3つめは、衛生面の向上です。遺体はウイルスに感染していたり、時間の経過とともに細菌が繁殖したりします。エンバーミングでは、遺体の消毒と洗浄が施されます。葬儀に参列した人が遺体からウイルスや細菌に感染するリスクを下げることができ、衛生面を向上できるでしょう。4つめが、海外からの遺体搬送です。海外旅行中や、海外に転居しているときに亡くなるケースもあるでしょう。葬儀を日本で執り行うなら空輸で遺体を搬送する必要がありますが、多くの国はエンバーミングを空輸による遺体搬送の条件に定めています。

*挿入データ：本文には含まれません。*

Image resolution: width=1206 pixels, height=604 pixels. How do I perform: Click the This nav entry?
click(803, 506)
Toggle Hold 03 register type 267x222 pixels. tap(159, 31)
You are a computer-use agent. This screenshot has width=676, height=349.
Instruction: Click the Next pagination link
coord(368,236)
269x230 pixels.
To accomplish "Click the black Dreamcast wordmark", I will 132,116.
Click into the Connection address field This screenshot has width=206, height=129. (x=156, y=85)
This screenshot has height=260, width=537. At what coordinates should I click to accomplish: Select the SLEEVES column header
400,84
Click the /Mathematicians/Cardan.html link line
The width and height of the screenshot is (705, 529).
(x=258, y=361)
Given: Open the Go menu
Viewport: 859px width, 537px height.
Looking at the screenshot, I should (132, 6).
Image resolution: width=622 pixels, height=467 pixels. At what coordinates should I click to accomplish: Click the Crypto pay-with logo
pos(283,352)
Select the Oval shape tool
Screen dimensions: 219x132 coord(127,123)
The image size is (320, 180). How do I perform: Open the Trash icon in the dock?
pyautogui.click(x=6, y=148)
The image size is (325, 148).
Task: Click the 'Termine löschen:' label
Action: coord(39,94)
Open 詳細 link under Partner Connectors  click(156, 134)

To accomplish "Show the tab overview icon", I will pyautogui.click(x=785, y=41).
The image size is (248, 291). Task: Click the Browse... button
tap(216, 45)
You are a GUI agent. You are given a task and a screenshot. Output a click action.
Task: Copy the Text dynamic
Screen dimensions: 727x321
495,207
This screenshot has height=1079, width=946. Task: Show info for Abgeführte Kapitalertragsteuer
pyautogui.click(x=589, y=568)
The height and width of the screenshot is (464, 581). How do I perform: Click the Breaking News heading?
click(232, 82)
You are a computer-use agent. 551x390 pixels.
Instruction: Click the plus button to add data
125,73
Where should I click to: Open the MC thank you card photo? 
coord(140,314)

これは搬送途中の遺体の腐敗と、ウイルスや細菌の伝染を防ぐためです。エンバーミングを施せば、海外で亡くなった場合でも日本で葬儀を執り行えます。

エンバーミングの手順と費用

エンバーミングは大きく分けて5つの工程があります。初めに施すのが、遺体の洗浄と殺菌です。遺体に付着したウイルスや細菌が伝染しないように遺体を洗浄し、殺菌します。死後硬直を解きながら、遺体の損傷個所も把握します。遺体の顔や表情を整えるのが、2つめの工程です。遺体の鼻や口を綿で塞ぎ、髪を洗ったり、ひげを剃ったりして、遺族との対面に備えて身だしなみを整えます。3つめの工程が、血液と防腐液の入れ替えです。鎖骨部や大腿部を2~3cm切開し、静脈から防腐液の注入するための管を挿入します。エンバーミングを施す「エンバーマー」が防腐液を循環させるために遺体をマッサージし、防腐液と血液を入れ替えます。

血液と防腐液の入れ替えが終わったら、切開部分を縫合する4つめの工程です。管を挿入するために切り開いた個所を縫い、損傷部分があれば修復も施します。防腐液の注入や損傷を修復した際に付いた汚れを洗浄し、遺体に服を着させれば完了です。

日本のエンバーミングの基本費用は、15~25万円です。これは「IFSA(日本遺体衛生保全協会)」によって決められています。遺体の修復個所が増えると別途費用がかかります。多くの場合は、葬儀会社を通してエンバーミングを依頼します。葬儀の打ち合わせの際に葬儀会社にエンバーミングの費用も確認するといいでしょう。また、IFSAは、エンバーミングに関して4つの規定を設けています。1つめは、本人か家族の同意です。許可なく遺体を切開したり、修復したりすることは死体損壊罪にあたります。本人や遺族の了承を得て、死者に対して礼節を持って接する場合に限りエンバーミングが許されているので同意書への署名が必要です。

IFSAの認定を受けた技術者による施術が、2つめの規定です。IFSAの認定を受け、登録されているエンバーマーでなければ、エンバーミングは施せません。また、3つめの基準として、遺体の切開は最小限に抑えることが定められています。4つめが、遺体の保存期間です。エンバーミングが施された遺体は、50日以内に火葬か埋葬をしなければいけません。